Offene Fragen und ungeklärte Aspekte

Der Quelltext lässt einige Fragen offen, die für die vollständige Einordnung der Ereignisse relevant wären. So wird zwar die Leistung von Henrik Janssen im Diskuswurf detailliert beschrieben, jedoch bleibt unklar, ob er mit seiner Saisonbestleistung von 69,53 Metern letztlich einen Podestplatz erreichen konnte oder ob die Konkurrenz durch Ceh, Alekna und Stahl zu stark blieb. Auch der genaue Ausgang des Stabhochsprung-Finales der Frauen wird nicht vollständig aufgelöst; es wird lediglich berichtet, dass die Athletinnen bei 4,60 Metern ohne Fehler blieben und der Wettbewerb fortgesetzt wurde. Ebenso fehlen Informationen darüber, ob die 200-Meter-Halbfinals der Männer, in denen Owen Ansah und Joshua Hartmann antraten, zu den erhofften Finalteilnahmen führten, da der Text hier lediglich die Zwischenstände und die starken Zeiten der Konkurrenz nennt. Die langfristigen Auswirkungen der Stürze oder Fehlversuche, wie sie bei Lea Meyer am Wassergraben oder bei Marie-Julie Bonnin im Stabhochsprung auftraten, werden ebenfalls nicht weiter beleuchtet.

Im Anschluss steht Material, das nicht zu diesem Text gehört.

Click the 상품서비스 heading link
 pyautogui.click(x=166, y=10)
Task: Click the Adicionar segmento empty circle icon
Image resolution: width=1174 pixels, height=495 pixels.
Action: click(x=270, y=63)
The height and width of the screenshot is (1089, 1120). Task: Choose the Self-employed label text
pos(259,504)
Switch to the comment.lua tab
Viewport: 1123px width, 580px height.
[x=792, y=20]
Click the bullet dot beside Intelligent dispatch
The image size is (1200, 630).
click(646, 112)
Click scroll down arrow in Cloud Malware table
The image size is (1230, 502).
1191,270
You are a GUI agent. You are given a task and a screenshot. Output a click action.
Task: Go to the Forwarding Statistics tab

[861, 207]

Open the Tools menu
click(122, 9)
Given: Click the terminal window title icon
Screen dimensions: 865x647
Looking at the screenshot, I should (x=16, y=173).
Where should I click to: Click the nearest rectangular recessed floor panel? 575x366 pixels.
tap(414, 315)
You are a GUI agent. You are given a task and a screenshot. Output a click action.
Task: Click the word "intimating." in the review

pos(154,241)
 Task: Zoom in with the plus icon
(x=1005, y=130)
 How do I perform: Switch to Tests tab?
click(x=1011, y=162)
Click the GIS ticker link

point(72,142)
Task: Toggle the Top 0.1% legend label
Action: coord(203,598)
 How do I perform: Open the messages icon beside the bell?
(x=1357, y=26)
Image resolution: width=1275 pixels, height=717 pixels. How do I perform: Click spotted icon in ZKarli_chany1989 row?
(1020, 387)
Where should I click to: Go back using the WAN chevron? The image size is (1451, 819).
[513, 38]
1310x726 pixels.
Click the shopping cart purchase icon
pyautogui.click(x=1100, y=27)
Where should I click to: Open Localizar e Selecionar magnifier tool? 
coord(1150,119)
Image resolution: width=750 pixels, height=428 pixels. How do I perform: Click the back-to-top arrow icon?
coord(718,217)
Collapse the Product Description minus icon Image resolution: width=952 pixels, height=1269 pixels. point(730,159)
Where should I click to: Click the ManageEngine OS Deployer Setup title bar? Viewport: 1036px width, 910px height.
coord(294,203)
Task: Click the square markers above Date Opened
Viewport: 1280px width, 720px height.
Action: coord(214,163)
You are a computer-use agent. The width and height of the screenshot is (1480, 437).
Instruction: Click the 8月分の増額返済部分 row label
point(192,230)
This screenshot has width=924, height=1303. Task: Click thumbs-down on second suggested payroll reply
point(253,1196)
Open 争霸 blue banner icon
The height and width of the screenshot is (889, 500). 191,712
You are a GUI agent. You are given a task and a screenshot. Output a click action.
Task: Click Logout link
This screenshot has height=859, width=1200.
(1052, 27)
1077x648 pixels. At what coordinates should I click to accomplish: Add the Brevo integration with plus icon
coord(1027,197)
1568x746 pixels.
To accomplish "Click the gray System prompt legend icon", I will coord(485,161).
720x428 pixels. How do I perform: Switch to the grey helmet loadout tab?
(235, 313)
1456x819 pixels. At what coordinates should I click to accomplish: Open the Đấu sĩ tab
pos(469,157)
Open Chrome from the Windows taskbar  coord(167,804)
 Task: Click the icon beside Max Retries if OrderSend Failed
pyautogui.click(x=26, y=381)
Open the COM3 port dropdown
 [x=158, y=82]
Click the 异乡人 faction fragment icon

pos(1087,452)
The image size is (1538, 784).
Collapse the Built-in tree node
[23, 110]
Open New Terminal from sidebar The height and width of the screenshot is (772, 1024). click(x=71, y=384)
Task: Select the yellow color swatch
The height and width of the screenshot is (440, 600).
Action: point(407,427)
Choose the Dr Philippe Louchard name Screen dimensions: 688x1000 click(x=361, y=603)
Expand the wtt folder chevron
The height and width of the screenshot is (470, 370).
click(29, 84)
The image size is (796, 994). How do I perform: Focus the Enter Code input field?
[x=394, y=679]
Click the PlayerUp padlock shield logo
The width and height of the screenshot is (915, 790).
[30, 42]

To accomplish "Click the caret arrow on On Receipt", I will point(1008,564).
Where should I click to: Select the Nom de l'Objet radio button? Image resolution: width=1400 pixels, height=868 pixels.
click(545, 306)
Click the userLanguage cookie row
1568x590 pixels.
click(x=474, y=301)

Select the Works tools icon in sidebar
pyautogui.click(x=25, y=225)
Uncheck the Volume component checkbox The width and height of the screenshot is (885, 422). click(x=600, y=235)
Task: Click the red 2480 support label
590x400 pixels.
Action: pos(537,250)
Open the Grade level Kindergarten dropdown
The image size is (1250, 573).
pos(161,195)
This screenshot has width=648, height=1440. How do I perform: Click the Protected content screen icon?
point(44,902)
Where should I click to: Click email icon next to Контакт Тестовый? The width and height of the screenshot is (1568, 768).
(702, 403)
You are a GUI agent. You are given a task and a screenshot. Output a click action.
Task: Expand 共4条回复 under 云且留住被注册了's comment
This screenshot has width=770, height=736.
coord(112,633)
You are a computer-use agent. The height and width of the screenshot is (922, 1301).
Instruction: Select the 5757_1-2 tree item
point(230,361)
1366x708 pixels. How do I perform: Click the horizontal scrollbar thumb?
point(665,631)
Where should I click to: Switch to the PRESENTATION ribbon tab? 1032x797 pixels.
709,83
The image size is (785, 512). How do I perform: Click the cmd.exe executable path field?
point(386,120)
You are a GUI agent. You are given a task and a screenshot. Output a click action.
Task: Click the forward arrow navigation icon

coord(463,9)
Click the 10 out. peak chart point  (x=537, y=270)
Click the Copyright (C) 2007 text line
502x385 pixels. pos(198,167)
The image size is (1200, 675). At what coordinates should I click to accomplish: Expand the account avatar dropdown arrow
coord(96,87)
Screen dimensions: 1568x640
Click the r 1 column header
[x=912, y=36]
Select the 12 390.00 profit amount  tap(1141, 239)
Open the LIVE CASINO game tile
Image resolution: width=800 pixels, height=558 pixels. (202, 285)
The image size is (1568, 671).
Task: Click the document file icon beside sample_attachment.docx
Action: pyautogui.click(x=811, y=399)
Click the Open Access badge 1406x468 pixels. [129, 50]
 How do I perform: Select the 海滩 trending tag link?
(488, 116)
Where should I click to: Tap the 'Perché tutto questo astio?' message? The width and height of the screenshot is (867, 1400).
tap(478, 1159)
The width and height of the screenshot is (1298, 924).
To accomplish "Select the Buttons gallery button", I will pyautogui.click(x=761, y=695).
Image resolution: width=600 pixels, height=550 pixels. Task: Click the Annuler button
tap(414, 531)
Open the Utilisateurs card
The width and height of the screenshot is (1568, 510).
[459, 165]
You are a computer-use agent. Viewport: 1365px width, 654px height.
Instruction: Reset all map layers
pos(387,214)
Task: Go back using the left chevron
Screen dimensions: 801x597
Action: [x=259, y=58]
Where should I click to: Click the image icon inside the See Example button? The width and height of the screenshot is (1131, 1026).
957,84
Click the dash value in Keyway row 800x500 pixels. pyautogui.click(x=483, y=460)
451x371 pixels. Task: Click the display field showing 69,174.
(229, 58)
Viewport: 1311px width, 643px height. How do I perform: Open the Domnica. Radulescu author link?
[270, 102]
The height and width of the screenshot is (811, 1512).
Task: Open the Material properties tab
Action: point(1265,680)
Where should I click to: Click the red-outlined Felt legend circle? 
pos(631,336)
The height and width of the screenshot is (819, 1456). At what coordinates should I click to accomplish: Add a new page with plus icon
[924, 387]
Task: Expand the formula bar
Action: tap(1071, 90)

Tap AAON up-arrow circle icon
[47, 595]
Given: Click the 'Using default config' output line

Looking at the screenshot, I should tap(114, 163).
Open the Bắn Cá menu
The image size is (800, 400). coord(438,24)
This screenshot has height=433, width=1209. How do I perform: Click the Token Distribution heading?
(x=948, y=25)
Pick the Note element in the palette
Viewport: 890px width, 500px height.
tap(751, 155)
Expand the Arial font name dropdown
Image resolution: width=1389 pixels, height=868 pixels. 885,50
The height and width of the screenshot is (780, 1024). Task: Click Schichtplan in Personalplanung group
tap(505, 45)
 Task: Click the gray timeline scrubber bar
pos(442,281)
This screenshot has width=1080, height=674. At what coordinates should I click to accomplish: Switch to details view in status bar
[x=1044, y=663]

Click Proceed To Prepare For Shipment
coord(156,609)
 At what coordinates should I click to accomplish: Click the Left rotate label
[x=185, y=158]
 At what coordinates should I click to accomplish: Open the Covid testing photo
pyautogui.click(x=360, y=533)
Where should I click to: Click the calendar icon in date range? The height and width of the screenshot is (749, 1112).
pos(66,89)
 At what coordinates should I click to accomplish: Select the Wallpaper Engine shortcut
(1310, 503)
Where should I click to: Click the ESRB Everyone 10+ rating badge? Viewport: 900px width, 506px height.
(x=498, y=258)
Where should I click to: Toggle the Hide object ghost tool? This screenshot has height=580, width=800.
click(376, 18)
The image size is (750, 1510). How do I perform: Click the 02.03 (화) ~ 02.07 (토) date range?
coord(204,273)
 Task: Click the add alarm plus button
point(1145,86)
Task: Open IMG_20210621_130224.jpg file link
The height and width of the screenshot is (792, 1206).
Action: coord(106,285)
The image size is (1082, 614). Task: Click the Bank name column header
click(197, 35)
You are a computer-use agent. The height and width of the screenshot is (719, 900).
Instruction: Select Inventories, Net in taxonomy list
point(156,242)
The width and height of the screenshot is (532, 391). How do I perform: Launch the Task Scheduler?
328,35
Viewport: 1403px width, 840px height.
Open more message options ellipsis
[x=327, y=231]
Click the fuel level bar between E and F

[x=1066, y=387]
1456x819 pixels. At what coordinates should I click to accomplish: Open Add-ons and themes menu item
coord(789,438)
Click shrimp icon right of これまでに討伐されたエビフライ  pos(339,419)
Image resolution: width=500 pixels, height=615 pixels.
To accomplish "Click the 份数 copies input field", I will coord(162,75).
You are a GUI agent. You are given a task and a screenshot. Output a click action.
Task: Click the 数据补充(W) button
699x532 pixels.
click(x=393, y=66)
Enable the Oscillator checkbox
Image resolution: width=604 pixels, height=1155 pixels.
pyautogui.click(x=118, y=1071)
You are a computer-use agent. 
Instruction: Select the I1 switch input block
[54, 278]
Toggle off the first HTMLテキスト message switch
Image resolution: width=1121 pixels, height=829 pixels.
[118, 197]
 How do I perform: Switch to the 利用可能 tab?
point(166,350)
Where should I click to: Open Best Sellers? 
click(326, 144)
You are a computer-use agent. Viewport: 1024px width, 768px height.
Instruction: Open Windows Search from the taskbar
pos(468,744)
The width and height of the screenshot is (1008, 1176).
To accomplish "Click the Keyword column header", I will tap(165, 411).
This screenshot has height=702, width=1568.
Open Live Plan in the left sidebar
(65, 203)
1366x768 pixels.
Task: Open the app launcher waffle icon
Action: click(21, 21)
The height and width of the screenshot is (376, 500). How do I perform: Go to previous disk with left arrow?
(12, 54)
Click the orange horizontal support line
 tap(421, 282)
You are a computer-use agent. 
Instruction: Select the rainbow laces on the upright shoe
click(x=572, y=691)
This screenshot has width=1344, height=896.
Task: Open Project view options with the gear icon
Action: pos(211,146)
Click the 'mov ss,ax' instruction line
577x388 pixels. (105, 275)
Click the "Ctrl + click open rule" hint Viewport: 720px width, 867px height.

Ausblick: Die kommenden Schritte im Wettkampfkalender

Die Leichtathletik-EM 2026 in Birmingham setzt ihren Zeitplan in den kommenden Tagen fort. Nach den intensiven Entscheidungen des 13. August stehen für die Athleten weitere Qualifikationsrunden und Finalentscheidungen an. Für die Stabhochspringerinnen geht es nach dem Überspringen der 4,60-Meter-Marke in die entscheidende Phase des Wettbewerbs, in der die Medaillen vergeben werden. Die Zehnkämpfer haben ihr Programm mit dem 1500-Meter-Lauf abgeschlossen, sodass für sie nun die Regenerationsphase beginnt. Die deutschen Athleten, die sich in den Vorläufen und Halbfinals für weitere Entscheidungen qualifiziert haben, werden in den kommenden Tagen erneut gefordert sein, um ihre Form zu bestätigen. Die Organisatoren haben für die weiteren Tage ein volles Programm angekündigt, das sowohl Lauf- als auch Sprung- und Wurfentscheidungen umfasst. Fans und Experten dürfen gespannt sein, ob die bisherigen Leistungen, insbesondere die 70-Meter-Marke im Diskuswurf, in den verbleibenden Tagen noch übertroffen werden können.